"""
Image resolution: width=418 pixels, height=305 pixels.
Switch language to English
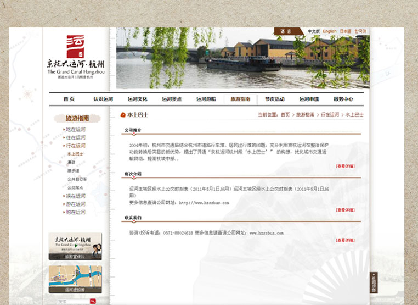pyautogui.click(x=330, y=31)
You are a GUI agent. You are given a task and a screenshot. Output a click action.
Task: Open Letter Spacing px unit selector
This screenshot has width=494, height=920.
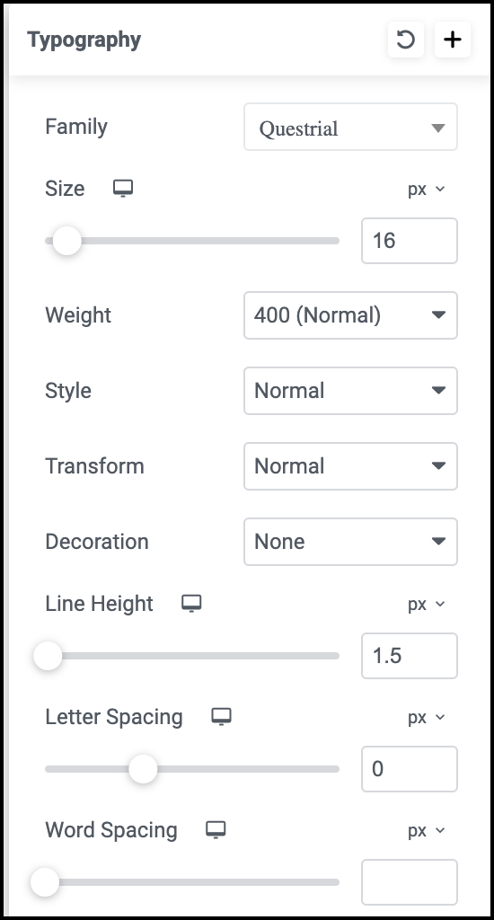427,717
"""
Lay out all of the data above as a two-column CSV with the headers text and answer, one row per text paired with its answer. Put each field in quotes, turn line breaks into spaces, and leave the pictures out.

text,answer
"Image resolution: width=418 pixels, height=305 pixels. Switch language to English","pyautogui.click(x=330, y=31)"
"You are a GUI agent. You are given a task and a screenshot. Output a click action. Task: Open Letter Spacing px unit selector This screenshot has width=494, height=920.","427,717"